これで話は終わりだろうと安心するのは、早かった。
「昼飯をお互いに、あ~んもなしですか?」
「なしだっ! それぞれ好きなのを食べればいい」
ラァフにならいいが、タッゾにっ?
リュディーナの理想通りの様な甘々な恋人同士が、お互いに食べさせ合っているのは見た事がある。

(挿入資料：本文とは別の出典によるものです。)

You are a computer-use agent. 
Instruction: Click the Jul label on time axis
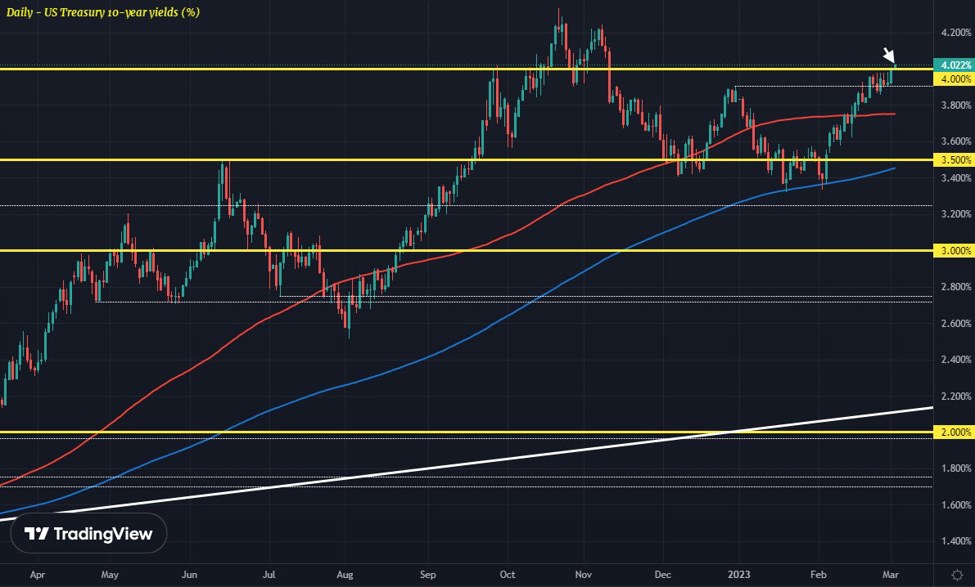pyautogui.click(x=270, y=576)
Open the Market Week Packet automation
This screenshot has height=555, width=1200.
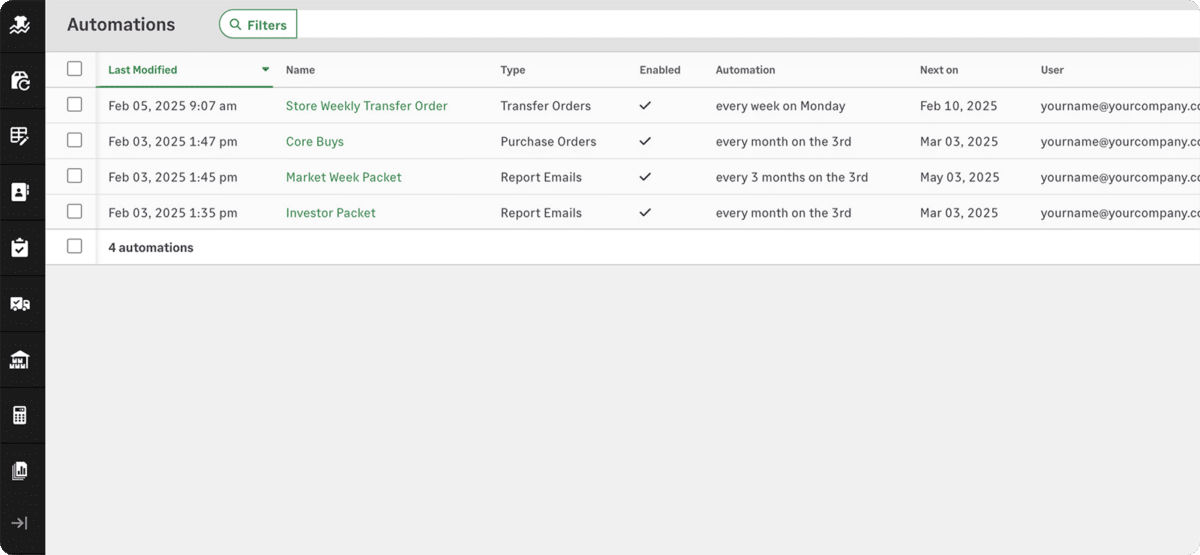343,177
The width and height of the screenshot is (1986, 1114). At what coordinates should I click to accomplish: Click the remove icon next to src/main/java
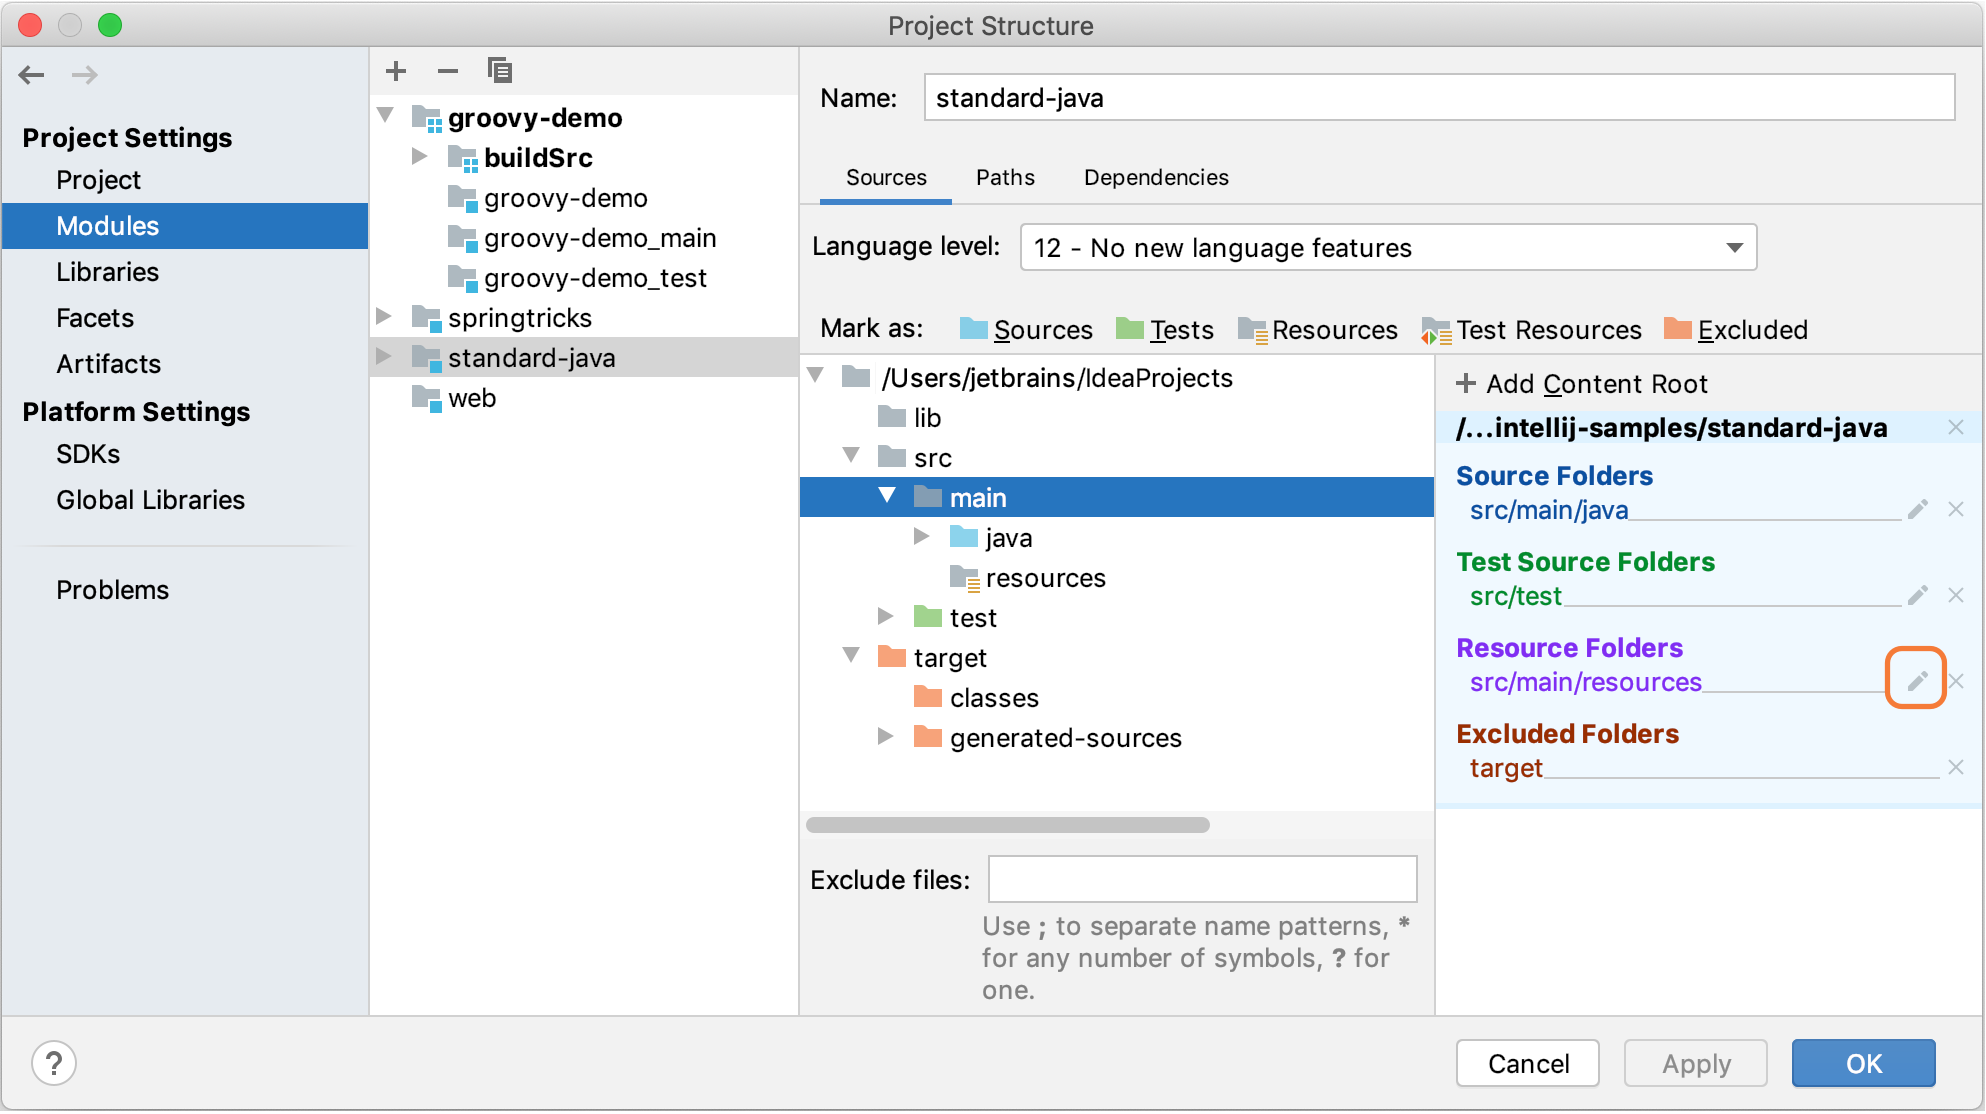[1956, 510]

何だか回し飲み食いより、一気に壁が高くなった気がした。
「1つの物を2人で食べたら、1人で食べるより色んな物が食べられますよ」
「その理屈は分からなくもないが、止めておく」
「今まで回し飲み、回し食べは1回も誰ともした事がないんですか? 雛先輩とも?」
「ない。初めに分け合いっこをしてからなら、ある。取り皿をもらって、そうするか?」
エノンとですらないのだから、いい加減諦めてほしかった。
妥協案も出してみたが、タッゾに頷く気配はない。
「リティさん」
「……何だ?」
しかも企む様な声で名前を呼ばれたので、警戒しつつも答えた。
「俺、発表会の衝立作り頑張りましたよね?」
「助かった。が、もう感謝済みだ」
「材料も調達して、何個も作ったんですよ? 少しぐらい特別なご褒美があったって、いいと思いません?」
「思わない。こんな事で特別を作ったら、お前の場合は限がなくなりそうだ」
こんな言われ方をされたら、感謝まで消えてしまうじゃないか。
ご褒美という言葉を最初に使ったのは僕自身なのだが、それにしても。
「次に何を要求されるのかと、頼みごとをするのが怖くなるな」
「ちょっ、待って下さいっ! 今のは取り消しますっっ」
「そんなに焦る事か? むしろ、お前は楽になって助かる側だぞ」
「いいんでっ! これからもリティさんからの頼みごと大歓迎ですからっ!」
「? 分かった?」
何やらタッゾが必死なので、そこは拒否せずに頷いた。
タッゾは見るからにホッとしている。
そんなタッゾの内心は分からないままだったが、今の会話で僕は閃いた。
「なら、タッゾ。早速の頼みごとなんだが、せめて取り皿案にしたい」
「寂しいです。そんなに嫌ですか、リティさん?」
並んで歩きながらになるか、どこかに座ってになるかは分からないが、2人一緒に食べている事には変わりない。
タッゾがあ~んに拘る理由に僕は皆目見当が付かない。
「そこまで、したいと思う様なものか?」
それがいけなかった。
タッゾが勢いを盛り返す。
「何事も試してみる事が大切ですよっ! 昼飯が駄目なら、おやつはどうですか? ちょうど食べやすそうなのも、ありそうですしっ」
うんざりするくらい言われ続け、仕方なく1口ずつ食べさせ合う羽目になった。
その後は、なし崩しだ。
タッゾの要求は日々進化していった。